Exercise brief:
Whatever lines the data contains, output all of them unchanged.

Records for the task:

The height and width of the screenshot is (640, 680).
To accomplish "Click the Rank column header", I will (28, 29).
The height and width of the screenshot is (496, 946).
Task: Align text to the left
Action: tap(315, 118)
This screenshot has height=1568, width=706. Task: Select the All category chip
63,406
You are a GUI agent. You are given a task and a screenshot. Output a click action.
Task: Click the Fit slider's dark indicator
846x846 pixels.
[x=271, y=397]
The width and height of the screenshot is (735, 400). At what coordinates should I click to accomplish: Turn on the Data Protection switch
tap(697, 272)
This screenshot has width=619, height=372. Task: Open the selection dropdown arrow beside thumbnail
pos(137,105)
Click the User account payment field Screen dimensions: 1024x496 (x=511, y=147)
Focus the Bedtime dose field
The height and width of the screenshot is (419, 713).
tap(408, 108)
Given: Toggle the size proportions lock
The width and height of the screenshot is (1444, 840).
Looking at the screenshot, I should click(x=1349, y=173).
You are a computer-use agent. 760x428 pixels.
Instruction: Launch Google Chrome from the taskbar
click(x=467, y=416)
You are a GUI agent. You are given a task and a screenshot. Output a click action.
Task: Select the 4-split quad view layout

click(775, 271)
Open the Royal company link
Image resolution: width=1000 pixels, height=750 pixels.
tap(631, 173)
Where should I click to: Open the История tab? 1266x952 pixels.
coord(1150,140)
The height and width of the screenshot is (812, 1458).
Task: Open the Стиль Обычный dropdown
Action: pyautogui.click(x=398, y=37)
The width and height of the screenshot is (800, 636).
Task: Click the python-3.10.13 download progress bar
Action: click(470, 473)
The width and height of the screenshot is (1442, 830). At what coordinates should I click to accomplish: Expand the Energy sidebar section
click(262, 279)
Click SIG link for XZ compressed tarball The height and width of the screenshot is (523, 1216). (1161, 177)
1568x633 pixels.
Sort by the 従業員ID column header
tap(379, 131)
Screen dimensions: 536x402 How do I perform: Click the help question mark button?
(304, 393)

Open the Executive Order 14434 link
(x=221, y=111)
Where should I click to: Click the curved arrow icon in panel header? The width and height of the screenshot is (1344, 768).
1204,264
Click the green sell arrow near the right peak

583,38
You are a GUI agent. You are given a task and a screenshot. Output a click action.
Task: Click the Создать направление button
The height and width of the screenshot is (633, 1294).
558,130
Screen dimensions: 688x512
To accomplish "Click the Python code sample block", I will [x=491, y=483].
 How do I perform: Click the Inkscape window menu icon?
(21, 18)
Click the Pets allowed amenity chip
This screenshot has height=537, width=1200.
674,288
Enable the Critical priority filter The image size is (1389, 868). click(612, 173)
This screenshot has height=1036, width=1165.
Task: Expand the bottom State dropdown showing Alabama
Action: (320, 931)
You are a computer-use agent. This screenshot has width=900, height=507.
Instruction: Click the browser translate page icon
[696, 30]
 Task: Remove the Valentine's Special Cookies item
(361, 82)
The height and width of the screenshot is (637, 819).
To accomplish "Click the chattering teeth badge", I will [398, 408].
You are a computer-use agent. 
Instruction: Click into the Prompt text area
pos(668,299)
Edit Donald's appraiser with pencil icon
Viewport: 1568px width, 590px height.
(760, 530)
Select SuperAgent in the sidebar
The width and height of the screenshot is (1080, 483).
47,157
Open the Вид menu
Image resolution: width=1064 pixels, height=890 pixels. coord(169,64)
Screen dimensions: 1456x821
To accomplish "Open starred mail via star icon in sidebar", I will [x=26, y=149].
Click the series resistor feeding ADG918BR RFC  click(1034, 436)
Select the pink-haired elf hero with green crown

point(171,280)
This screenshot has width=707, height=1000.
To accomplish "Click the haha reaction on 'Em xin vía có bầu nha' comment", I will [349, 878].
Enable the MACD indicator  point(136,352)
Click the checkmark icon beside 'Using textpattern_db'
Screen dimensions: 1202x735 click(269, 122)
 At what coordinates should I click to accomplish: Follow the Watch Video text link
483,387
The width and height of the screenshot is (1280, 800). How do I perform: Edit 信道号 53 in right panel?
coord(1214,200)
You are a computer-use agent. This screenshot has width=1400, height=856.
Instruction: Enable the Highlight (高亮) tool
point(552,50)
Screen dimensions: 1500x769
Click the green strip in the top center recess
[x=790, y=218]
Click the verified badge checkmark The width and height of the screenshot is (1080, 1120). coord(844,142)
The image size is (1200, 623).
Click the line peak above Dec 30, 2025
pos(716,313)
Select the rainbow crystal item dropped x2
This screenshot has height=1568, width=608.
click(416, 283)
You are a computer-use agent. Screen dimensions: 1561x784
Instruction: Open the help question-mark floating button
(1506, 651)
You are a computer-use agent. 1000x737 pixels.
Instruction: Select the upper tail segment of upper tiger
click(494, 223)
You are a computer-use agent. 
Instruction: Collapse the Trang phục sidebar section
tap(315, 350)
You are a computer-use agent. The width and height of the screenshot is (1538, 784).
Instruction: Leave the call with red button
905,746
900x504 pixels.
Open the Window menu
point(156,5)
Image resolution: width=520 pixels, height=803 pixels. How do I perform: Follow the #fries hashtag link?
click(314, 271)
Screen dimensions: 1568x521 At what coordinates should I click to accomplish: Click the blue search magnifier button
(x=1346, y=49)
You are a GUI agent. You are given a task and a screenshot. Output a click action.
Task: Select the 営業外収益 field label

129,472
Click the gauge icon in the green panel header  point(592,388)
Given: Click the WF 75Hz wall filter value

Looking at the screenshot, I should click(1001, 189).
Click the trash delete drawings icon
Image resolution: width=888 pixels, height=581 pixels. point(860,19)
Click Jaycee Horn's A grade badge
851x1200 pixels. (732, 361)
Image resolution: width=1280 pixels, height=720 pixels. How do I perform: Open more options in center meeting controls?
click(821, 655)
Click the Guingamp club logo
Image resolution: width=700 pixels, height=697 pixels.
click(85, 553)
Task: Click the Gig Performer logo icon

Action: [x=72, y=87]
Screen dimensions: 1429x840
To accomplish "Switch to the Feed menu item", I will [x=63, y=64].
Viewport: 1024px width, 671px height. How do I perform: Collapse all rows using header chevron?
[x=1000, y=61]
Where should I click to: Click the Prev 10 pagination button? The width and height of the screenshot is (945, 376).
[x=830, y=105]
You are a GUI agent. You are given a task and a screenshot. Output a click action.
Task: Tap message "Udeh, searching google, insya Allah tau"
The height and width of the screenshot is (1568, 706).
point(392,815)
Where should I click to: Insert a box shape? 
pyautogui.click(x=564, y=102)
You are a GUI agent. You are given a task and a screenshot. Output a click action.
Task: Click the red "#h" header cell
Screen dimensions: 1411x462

Response area:
The height and width of the screenshot is (640, 680).
To accomplish "Click the Rank column header", I will (28, 29).
The height and width of the screenshot is (496, 946).
Task: Align text to the left
Action: tap(315, 118)
This screenshot has height=1568, width=706. Task: Select the All category chip
63,406
You are a GUI agent. You are given a task and a screenshot. Output a click action.
Task: Click the Fit slider's dark indicator
846x846 pixels.
[x=271, y=397]
The width and height of the screenshot is (735, 400). At what coordinates should I click to accomplish: Turn on the Data Protection switch
tap(697, 272)
This screenshot has width=619, height=372. Task: Open the selection dropdown arrow beside thumbnail
pos(137,105)
Click the User account payment field Screen dimensions: 1024x496 (x=511, y=147)
Focus the Bedtime dose field
The height and width of the screenshot is (419, 713).
tap(408, 108)
Given: Toggle the size proportions lock
The width and height of the screenshot is (1444, 840).
Looking at the screenshot, I should click(x=1349, y=173).
You are a computer-use agent. 760x428 pixels.
Instruction: Launch Google Chrome from the taskbar
click(x=467, y=416)
You are a GUI agent. You are given a task and a screenshot. Output a click action.
Task: Select the 4-split quad view layout

click(775, 271)
Open the Royal company link
Image resolution: width=1000 pixels, height=750 pixels.
tap(631, 173)
Where should I click to: Open the История tab? 1266x952 pixels.
coord(1150,140)
The height and width of the screenshot is (812, 1458).
Task: Open the Стиль Обычный dropdown
Action: pyautogui.click(x=398, y=37)
The width and height of the screenshot is (800, 636).
Task: Click the python-3.10.13 download progress bar
Action: click(470, 473)
The width and height of the screenshot is (1442, 830). At what coordinates should I click to accomplish: Expand the Energy sidebar section
click(262, 279)
Click SIG link for XZ compressed tarball The height and width of the screenshot is (523, 1216). (1161, 177)
1568x633 pixels.
Sort by the 従業員ID column header
tap(379, 131)
Screen dimensions: 536x402 How do I perform: Click the help question mark button?
(304, 393)

Open the Executive Order 14434 link
(x=221, y=111)
Where should I click to: Click the curved arrow icon in panel header? The width and height of the screenshot is (1344, 768).
1204,264
Click the green sell arrow near the right peak

583,38
You are a GUI agent. You are given a task and a screenshot. Output a click action.
Task: Click the Создать направление button
The height and width of the screenshot is (633, 1294).
558,130
Screen dimensions: 688x512
To accomplish "Click the Python code sample block", I will [x=491, y=483].
 How do I perform: Click the Inkscape window menu icon?
(21, 18)
Click the Pets allowed amenity chip
This screenshot has height=537, width=1200.
674,288
Enable the Critical priority filter The image size is (1389, 868). click(612, 173)
This screenshot has height=1036, width=1165.
Task: Expand the bottom State dropdown showing Alabama
Action: (320, 931)
You are a computer-use agent. This screenshot has width=900, height=507.
Instruction: Click the browser translate page icon
[696, 30]
 Task: Remove the Valentine's Special Cookies item
(361, 82)
The height and width of the screenshot is (637, 819).
To accomplish "Click the chattering teeth badge", I will [398, 408].
You are a computer-use agent. 
Instruction: Click into the Prompt text area
pos(668,299)
Edit Donald's appraiser with pencil icon
Viewport: 1568px width, 590px height.
(760, 530)
Select SuperAgent in the sidebar
The width and height of the screenshot is (1080, 483).
47,157
Open the Вид menu
Image resolution: width=1064 pixels, height=890 pixels. coord(169,64)
Screen dimensions: 1456x821
To accomplish "Open starred mail via star icon in sidebar", I will [x=26, y=149].
Click the series resistor feeding ADG918BR RFC  click(1034, 436)
Select the pink-haired elf hero with green crown

point(171,280)
This screenshot has width=707, height=1000.
To accomplish "Click the haha reaction on 'Em xin vía có bầu nha' comment", I will [349, 878].
Enable the MACD indicator  point(136,352)
Click the checkmark icon beside 'Using textpattern_db'
Screen dimensions: 1202x735 click(269, 122)
 At what coordinates should I click to accomplish: Follow the Watch Video text link
483,387
The width and height of the screenshot is (1280, 800). How do I perform: Edit 信道号 53 in right panel?
coord(1214,200)
You are a computer-use agent. This screenshot has width=1400, height=856.
Instruction: Enable the Highlight (高亮) tool
point(552,50)
Screen dimensions: 1500x769
Click the green strip in the top center recess
[x=790, y=218]
Click the verified badge checkmark The width and height of the screenshot is (1080, 1120). coord(844,142)
The image size is (1200, 623).
Click the line peak above Dec 30, 2025
pos(716,313)
Select the rainbow crystal item dropped x2
This screenshot has height=1568, width=608.
click(416, 283)
You are a computer-use agent. Screen dimensions: 1561x784
Instruction: Open the help question-mark floating button
(1506, 651)
You are a computer-use agent. 1000x737 pixels.
Instruction: Select the upper tail segment of upper tiger
click(494, 223)
You are a computer-use agent. 
Instruction: Collapse the Trang phục sidebar section
tap(315, 350)
You are a computer-use agent. The width and height of the screenshot is (1538, 784).
Instruction: Leave the call with red button
905,746
900x504 pixels.
Open the Window menu
point(156,5)
Image resolution: width=520 pixels, height=803 pixels. How do I perform: Follow the #fries hashtag link?
click(314, 271)
Screen dimensions: 1568x521 At what coordinates should I click to accomplish: Click the blue search magnifier button
(x=1346, y=49)
You are a GUI agent. You are given a task and a screenshot. Output a click action.
Task: Select the 営業外収益 field label

129,472
Click the gauge icon in the green panel header  point(592,388)
Given: Click the WF 75Hz wall filter value

Looking at the screenshot, I should click(1001, 189).
Click the trash delete drawings icon
Image resolution: width=888 pixels, height=581 pixels. point(860,19)
Click Jaycee Horn's A grade badge
851x1200 pixels. (732, 361)
Image resolution: width=1280 pixels, height=720 pixels. How do I perform: Open more options in center meeting controls?
click(821, 655)
Click the Guingamp club logo
Image resolution: width=700 pixels, height=697 pixels.
click(85, 553)
Task: Click the Gig Performer logo icon

Action: [x=72, y=87]
Screen dimensions: 1429x840
To accomplish "Switch to the Feed menu item", I will [x=63, y=64].
Viewport: 1024px width, 671px height. How do I perform: Collapse all rows using header chevron?
[x=1000, y=61]
Where should I click to: Click the Prev 10 pagination button? The width and height of the screenshot is (945, 376).
[x=830, y=105]
You are a GUI agent. You are given a task and a screenshot. Output a click action.
Task: Tap message "Udeh, searching google, insya Allah tau"
The height and width of the screenshot is (1568, 706).
point(392,815)
Where should I click to: Insert a box shape? 
pyautogui.click(x=564, y=102)
You are a GUI agent. You are given a task and a screenshot. Output a click action.
Task: Click the red "#h" header cell
Screen dimensions: 1411x462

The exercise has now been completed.